### EXERCISE GOAL:
Exact repetition is the task: copy every entry below.

### PROVIDED DATA:
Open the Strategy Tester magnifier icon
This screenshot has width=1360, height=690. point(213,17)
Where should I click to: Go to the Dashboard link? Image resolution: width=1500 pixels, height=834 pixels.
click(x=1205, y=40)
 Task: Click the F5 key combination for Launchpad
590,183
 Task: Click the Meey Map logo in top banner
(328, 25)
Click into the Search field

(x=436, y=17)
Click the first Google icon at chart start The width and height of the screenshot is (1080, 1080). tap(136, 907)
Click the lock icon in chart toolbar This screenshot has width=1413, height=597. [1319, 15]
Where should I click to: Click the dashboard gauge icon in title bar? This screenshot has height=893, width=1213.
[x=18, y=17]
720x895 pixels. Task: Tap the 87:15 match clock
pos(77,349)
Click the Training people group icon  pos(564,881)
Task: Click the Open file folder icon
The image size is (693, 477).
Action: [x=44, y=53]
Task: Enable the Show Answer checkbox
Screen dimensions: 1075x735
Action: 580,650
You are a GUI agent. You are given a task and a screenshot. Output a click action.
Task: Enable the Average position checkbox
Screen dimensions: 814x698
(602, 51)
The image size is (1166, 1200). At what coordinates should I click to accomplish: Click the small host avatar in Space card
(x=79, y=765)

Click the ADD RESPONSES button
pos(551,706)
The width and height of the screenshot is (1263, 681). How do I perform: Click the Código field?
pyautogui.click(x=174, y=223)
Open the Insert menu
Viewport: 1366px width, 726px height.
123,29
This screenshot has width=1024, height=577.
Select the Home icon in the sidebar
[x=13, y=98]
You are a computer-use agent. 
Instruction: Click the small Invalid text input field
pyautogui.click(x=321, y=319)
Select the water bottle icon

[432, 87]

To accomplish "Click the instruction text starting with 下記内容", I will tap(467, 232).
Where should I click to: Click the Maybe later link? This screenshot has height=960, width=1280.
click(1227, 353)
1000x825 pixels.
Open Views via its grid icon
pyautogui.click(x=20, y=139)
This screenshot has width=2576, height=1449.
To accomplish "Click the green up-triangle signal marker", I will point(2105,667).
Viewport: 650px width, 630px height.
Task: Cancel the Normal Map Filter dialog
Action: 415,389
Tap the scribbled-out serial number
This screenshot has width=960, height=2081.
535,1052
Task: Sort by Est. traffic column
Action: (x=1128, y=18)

### SOLUTION TO THIS EXERCISE:
Open the Strategy Tester magnifier icon
This screenshot has width=1360, height=690. point(213,17)
Where should I click to: Go to the Dashboard link? Image resolution: width=1500 pixels, height=834 pixels.
click(x=1205, y=40)
 Task: Click the F5 key combination for Launchpad
590,183
 Task: Click the Meey Map logo in top banner
(328, 25)
Click into the Search field

(x=436, y=17)
Click the first Google icon at chart start The width and height of the screenshot is (1080, 1080). tap(136, 907)
Click the lock icon in chart toolbar This screenshot has width=1413, height=597. [1319, 15]
Where should I click to: Click the dashboard gauge icon in title bar? This screenshot has height=893, width=1213.
[x=18, y=17]
720x895 pixels. Task: Tap the 87:15 match clock
pos(77,349)
Click the Training people group icon  pos(564,881)
Task: Click the Open file folder icon
The image size is (693, 477).
Action: [x=44, y=53]
Task: Enable the Show Answer checkbox
Screen dimensions: 1075x735
Action: 580,650
You are a GUI agent. You are given a task and a screenshot. Output a click action.
Task: Enable the Average position checkbox
Screen dimensions: 814x698
(602, 51)
The image size is (1166, 1200). At what coordinates should I click to accomplish: Click the small host avatar in Space card
(x=79, y=765)

Click the ADD RESPONSES button
pos(551,706)
The width and height of the screenshot is (1263, 681). How do I perform: Click the Código field?
pyautogui.click(x=174, y=223)
Open the Insert menu
Viewport: 1366px width, 726px height.
123,29
This screenshot has width=1024, height=577.
Select the Home icon in the sidebar
[x=13, y=98]
You are a computer-use agent. 
Instruction: Click the small Invalid text input field
pyautogui.click(x=321, y=319)
Select the water bottle icon

[432, 87]

To accomplish "Click the instruction text starting with 下記内容", I will tap(467, 232).
Where should I click to: Click the Maybe later link? This screenshot has height=960, width=1280.
click(1227, 353)
1000x825 pixels.
Open Views via its grid icon
pyautogui.click(x=20, y=139)
This screenshot has width=2576, height=1449.
To accomplish "Click the green up-triangle signal marker", I will point(2105,667).
Viewport: 650px width, 630px height.
Task: Cancel the Normal Map Filter dialog
Action: 415,389
Tap the scribbled-out serial number
This screenshot has width=960, height=2081.
535,1052
Task: Sort by Est. traffic column
Action: (x=1128, y=18)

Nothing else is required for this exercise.